Finnick s'assoit sur la branche au-dessus de Peeta et moi et essaie de reprendre son souffle.
A présent que nous sommes en sécurité, Peeta effleure mon visage, pour s'assurer que je ne suis pas blessée.
— Je n'ai rien… murmuré-je.
— D'où elle sort ? Je croyais que toutes les mutations étaient enfermées derrière la clôture… murmure-t-il, le regard à présent posé sur la bête qui fait les cents pas au pied de l'arbre.
Par moment, elle saute et tente de s'agripper au tronc pour monter mais elle est trop lourde pour y parvenir. Alors, elle hurle de rage et recommence à tourner en rond, cherchant un moyen de nous atteindre.
J'observe son manège un moment et tout à coup, je comprends :
— La clôture est électrifiée… murmuré-je d'une voix blanche.
Peeta tourne vivement la tête vers moi.
Je vois dans son regard qu'il a compris lui aussi.
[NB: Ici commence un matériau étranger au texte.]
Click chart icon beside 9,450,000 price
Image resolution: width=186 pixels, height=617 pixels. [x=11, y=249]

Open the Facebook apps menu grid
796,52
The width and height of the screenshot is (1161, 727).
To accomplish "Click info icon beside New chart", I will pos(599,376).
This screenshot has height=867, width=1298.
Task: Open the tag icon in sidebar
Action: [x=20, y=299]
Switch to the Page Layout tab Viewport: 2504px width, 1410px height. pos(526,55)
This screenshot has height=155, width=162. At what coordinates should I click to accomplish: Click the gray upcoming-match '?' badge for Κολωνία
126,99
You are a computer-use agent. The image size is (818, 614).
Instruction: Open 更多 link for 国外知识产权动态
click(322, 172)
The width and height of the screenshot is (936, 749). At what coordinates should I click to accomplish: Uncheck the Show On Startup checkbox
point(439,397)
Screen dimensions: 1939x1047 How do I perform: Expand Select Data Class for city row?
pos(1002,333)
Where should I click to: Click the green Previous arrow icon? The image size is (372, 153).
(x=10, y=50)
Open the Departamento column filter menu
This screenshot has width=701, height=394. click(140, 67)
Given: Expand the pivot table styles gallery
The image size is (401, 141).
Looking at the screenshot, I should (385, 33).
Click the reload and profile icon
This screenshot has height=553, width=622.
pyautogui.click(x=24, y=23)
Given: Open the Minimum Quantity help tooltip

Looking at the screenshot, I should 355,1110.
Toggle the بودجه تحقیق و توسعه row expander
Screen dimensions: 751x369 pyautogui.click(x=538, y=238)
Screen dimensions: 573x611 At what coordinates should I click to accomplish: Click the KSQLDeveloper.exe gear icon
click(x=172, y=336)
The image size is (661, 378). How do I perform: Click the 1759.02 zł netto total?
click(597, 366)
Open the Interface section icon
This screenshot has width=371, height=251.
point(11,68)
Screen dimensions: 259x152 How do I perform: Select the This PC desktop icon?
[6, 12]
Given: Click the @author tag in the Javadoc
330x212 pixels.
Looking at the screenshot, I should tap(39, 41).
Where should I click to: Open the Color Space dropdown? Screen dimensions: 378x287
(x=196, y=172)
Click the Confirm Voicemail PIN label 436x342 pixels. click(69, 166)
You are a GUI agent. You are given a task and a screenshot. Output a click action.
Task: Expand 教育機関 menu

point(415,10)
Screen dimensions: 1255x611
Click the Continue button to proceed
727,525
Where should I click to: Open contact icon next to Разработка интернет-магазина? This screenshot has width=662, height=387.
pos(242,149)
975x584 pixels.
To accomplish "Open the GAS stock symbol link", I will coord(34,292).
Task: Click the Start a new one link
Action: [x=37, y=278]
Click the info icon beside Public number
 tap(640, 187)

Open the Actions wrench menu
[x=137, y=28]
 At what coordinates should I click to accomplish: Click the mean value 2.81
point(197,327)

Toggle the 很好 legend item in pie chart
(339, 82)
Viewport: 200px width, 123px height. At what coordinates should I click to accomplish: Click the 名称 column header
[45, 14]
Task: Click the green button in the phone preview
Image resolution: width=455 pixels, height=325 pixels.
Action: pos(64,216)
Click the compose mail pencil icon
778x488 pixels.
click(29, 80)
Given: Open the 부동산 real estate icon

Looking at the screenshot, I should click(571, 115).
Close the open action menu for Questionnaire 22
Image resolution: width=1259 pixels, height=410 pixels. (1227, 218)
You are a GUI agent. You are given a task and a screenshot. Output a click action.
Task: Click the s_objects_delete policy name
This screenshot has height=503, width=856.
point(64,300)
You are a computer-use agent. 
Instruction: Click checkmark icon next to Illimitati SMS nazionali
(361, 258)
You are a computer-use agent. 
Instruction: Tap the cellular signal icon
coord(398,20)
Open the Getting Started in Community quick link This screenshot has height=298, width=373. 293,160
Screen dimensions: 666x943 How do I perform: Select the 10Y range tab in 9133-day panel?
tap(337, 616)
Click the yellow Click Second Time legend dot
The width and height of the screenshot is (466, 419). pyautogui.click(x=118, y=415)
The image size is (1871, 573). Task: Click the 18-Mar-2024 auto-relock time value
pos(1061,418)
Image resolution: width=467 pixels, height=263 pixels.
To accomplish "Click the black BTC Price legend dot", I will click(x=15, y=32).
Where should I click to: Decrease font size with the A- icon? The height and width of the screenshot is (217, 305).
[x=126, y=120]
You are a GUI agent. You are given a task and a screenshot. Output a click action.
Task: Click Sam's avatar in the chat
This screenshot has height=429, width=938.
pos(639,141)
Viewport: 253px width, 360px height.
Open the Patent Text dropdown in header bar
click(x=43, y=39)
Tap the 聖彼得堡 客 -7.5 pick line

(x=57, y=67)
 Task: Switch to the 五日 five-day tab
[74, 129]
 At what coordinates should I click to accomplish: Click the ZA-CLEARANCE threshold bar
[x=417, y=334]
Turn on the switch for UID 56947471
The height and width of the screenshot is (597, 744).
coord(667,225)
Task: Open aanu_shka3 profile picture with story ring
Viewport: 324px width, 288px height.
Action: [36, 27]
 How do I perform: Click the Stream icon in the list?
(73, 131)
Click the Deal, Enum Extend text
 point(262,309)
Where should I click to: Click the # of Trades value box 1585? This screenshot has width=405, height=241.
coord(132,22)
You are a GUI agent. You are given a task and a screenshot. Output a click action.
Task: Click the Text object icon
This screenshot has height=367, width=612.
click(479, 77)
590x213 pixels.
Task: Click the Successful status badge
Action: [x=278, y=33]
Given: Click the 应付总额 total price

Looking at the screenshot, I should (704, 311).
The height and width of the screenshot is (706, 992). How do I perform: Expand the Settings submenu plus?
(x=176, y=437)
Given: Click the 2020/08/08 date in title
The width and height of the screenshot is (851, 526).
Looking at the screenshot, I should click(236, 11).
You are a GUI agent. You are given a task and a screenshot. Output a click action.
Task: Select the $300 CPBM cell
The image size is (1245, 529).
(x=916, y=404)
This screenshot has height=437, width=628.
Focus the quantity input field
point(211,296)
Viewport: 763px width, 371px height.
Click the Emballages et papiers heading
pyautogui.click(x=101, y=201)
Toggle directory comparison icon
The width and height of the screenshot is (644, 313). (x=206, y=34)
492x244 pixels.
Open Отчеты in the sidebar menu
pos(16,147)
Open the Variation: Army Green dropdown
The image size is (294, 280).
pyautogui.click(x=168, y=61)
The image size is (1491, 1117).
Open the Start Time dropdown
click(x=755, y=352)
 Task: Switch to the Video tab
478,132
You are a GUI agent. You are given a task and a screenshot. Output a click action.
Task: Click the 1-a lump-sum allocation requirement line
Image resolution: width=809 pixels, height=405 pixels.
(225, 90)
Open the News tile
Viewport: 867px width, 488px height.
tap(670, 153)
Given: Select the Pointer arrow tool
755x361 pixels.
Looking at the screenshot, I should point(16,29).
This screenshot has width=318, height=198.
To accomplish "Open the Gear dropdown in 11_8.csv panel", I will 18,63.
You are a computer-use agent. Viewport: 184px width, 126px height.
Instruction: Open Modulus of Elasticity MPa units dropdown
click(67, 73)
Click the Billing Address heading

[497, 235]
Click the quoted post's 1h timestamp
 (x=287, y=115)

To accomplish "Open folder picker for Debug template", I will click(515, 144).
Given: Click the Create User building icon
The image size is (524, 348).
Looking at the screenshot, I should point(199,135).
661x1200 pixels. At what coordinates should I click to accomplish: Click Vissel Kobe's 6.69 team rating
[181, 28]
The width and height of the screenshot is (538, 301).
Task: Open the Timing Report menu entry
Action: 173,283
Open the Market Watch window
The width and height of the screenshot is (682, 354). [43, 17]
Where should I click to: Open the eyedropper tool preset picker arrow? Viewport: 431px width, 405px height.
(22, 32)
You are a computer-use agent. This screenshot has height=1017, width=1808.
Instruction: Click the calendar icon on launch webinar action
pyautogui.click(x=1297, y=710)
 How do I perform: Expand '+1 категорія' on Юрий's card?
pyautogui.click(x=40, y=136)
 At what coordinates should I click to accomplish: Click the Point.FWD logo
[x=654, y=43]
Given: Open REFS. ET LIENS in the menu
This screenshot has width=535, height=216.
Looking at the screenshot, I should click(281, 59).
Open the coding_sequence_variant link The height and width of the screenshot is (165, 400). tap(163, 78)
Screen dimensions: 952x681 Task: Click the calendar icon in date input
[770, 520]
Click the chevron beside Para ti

Avec la panne de courant, la clôture s'est retrouvée sans alimentation et les bêtes ont pu l'attaquer et la déchirer. Elles sont à présent libres dans la forêt libres d'aller en ville chercher des gens à tuer.
Tout à coup, je n'ai plus seulement peur pour ma vie. Je suis terrorisée à l'idée du massacre que ces animaux pourraient faire aux miens.
— Et je suppose que celle-ci n'est pas la seule, bien sûr ? murmure Finnick.
— Les chasseurs que nous avons envoyés après le bombardement en ont tué beaucoup mais, certaines se sont cachées dans la forêt. Elles sont intelligentes. Il a fallu créer une clôture pour les empêcher de venir attaquer les hommes. Nous les avons emprisonnées entre deux barbelés électrifiés mais, nous ignorons combien ont survécu. Sans compter que depuis le temps, elles ont dû coloniser toute la zone où nous les avons isolées, explique Peeta.
— Charmant… Et comment allons-nous atteindre le 13 maintenant ? ajoute Finnick, sans lâcher des yeux la bête qui grogne en nous observant.
Je reste silencieuse.
Je n'en ai aucune idée.
Mon cerveau est bloqué sur l'image terrifiante de mes enfants livrés à eux-mêmes face à ces monstres.